L’investissement fixe est attendu en nette augmentation, avec une croissance de 7,1 % prévue en 2025, ce qui ajouterait également 2,2 points à la croissance globale. Cette dynamique serait soutenue par une baisse anticipée des coûts d’emprunt. Fitch prévoit en effet que Bank Al-Maghrib abaissera son taux directeur à 2,00 % d’ici fin 2025, après une réduction de 25 points de base en mars 2025 et de 50 points de base au cours de l’année 2024.
De plus, le taux d’utilisation des capacités de production ayant atteint des niveaux quasi records, les entreprises seraient incitées à accroître leurs investissements. Les flux d’investissement direct étranger devraient aussi se maintenir à un niveau élevé, après une hausse de 55,4 % en 2024, avec un intérêt particulier pour les secteurs de l’automobile, de l’aéronautique et des énergies renouvelables.
Dans le cadre d’une politique budgétaire expansionniste, les dépenses publiques devraient croître de 2,6 % en 2025, contribuant à hauteur de 0,5 point à la croissance. Cette progression serait soutenue par une hausse importante des dépenses courantes (hors intérêts de la dette), grâce à la mobilisation de ressources internes et de financements extérieurs, notamment un prêt de 500 millions d’euros accordé par la Banque européenne d’investissement, ainsi qu’un soutien du Fonds monétaire international via les programmes de résilience et de durabilité.
Risques et déséquilibres à surveiller
Malgré ces perspectives favorables, plusieurs risques persistent. Le secteur agricole, bien qu’attendu en reprise, devrait rester sous pression en 2025 en raison des incertitudes climatiques. Cela pourrait prolonger les dynamiques migratoires des campagnes vers les centres urbains, accentuant la saturation du marché du travail urbain et aggravant le chômage.

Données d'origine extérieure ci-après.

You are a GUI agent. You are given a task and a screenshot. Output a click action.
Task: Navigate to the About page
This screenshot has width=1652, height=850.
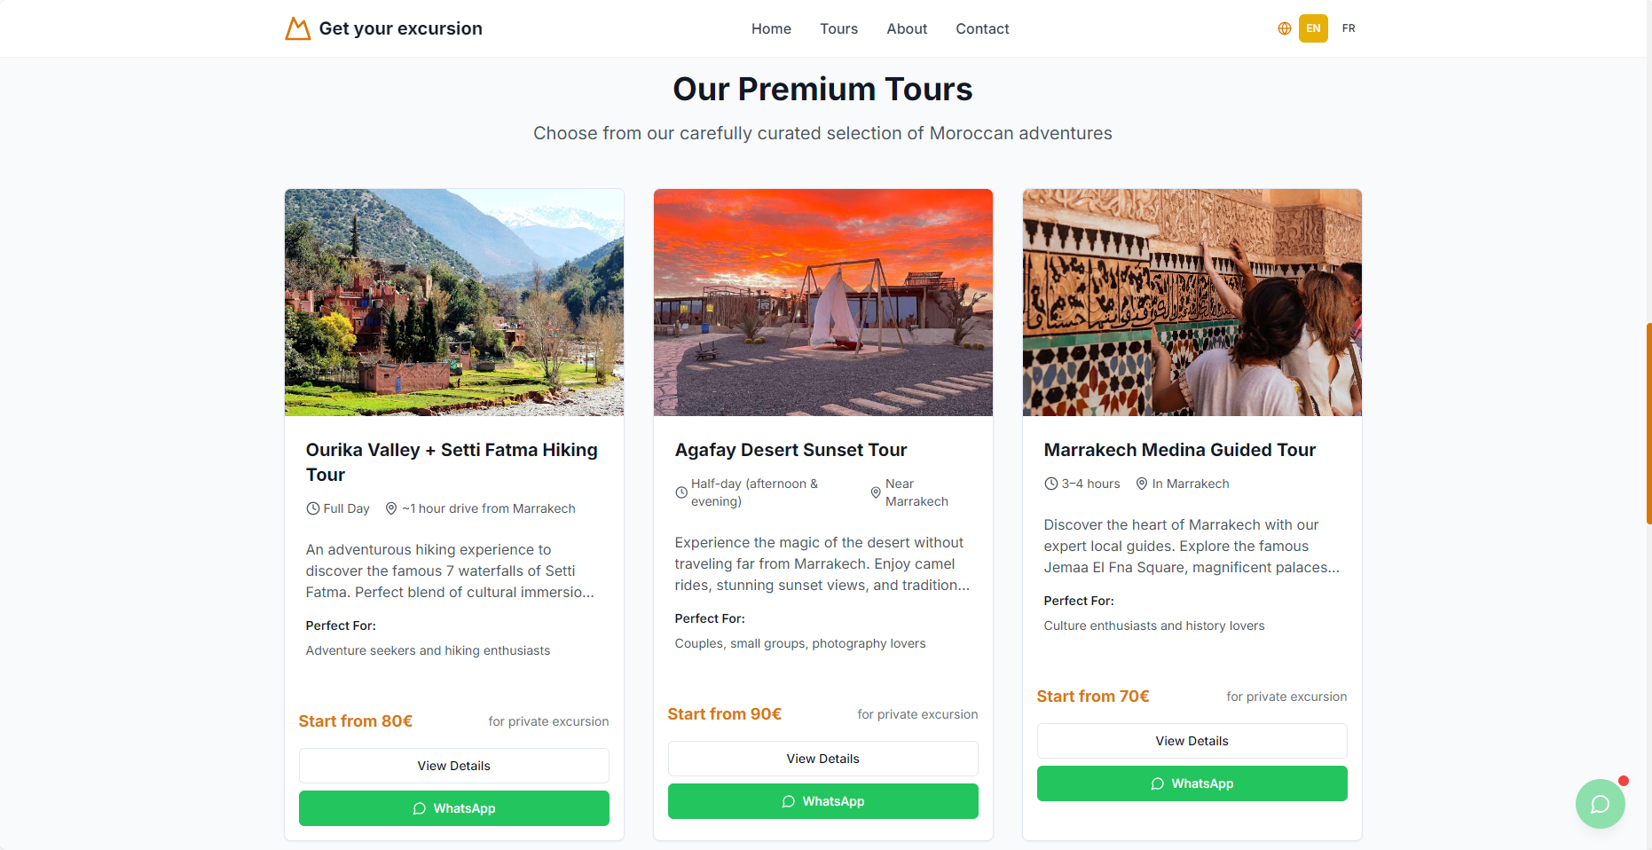pyautogui.click(x=906, y=28)
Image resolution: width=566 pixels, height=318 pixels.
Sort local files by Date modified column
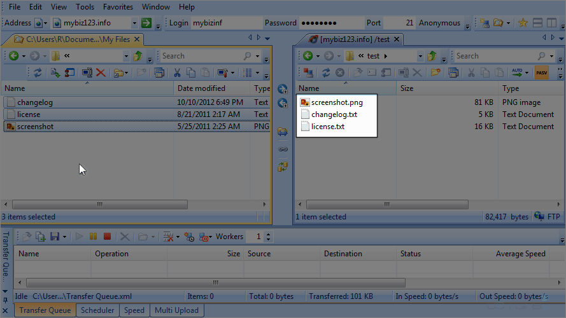[x=201, y=88]
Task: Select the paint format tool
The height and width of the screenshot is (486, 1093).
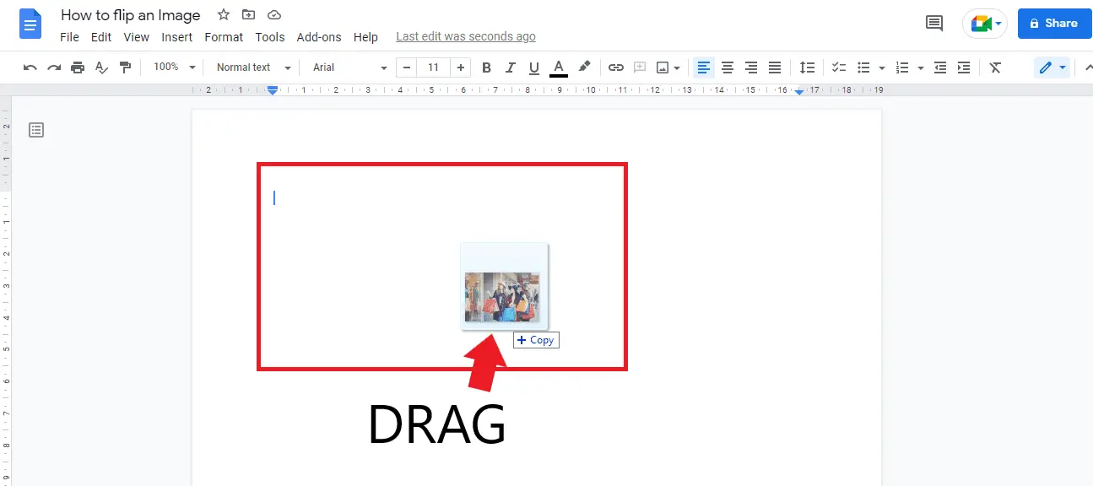Action: pyautogui.click(x=125, y=67)
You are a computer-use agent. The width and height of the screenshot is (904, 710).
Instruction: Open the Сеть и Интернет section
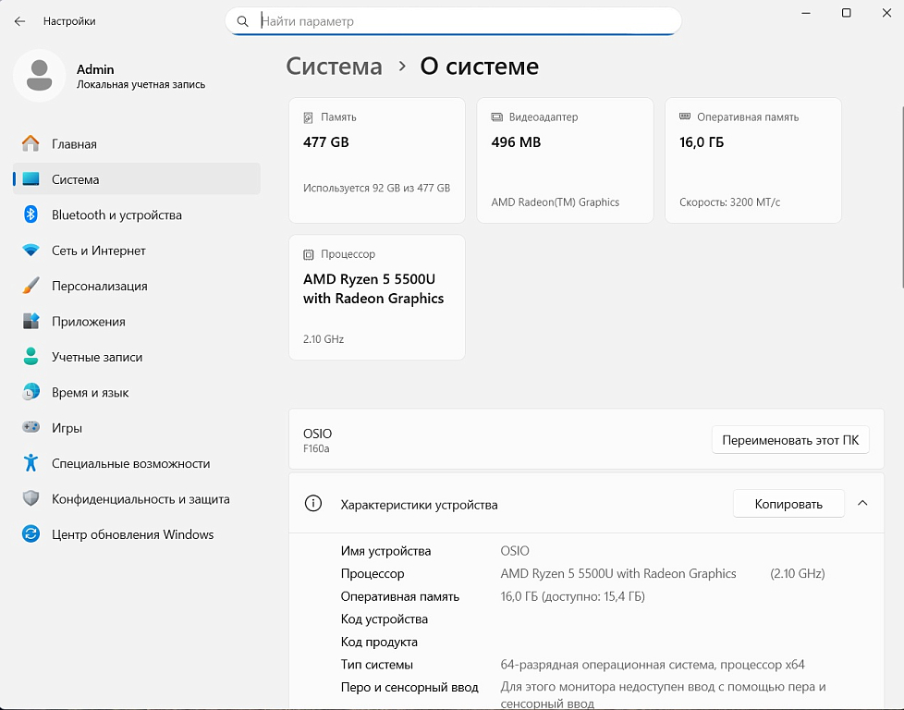(98, 251)
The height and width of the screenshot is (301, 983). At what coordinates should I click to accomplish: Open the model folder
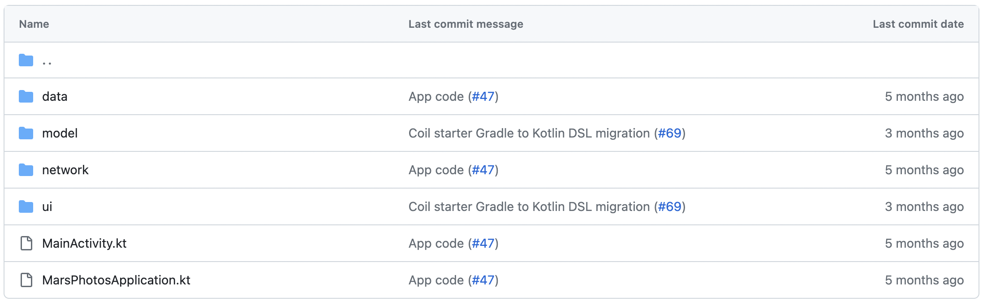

Toutefois, une amélioration modérée de la production alimentaire pourrait réduire la dépendance du pays aux importations, ce qui allégerait la pression sur la balance commerciale. Dans ce sens, Fitch prévoit une légère amélioration de la contribution nette des exportations à la croissance, estimée à +0,1 point de pourcentage en 2025, contre une contribution négative de -1,2 point en 2024. Cette amélioration reposerait sur une reprise de la demande européenne et une hausse des exportations marocaines de biens et services.
Enfin, Fitch met en garde contre un éventuel ralentissement de l’économie européenne qui pourrait nuire à la performance des exportations marocaines, en particulier dans les secteurs clés que sont l’automobile et le textile. La poursuite d’un repli agricole constituerait également une menace sérieuse, en compromettant l’équilibre du marché du travail et en renforçant la dépendance extérieure.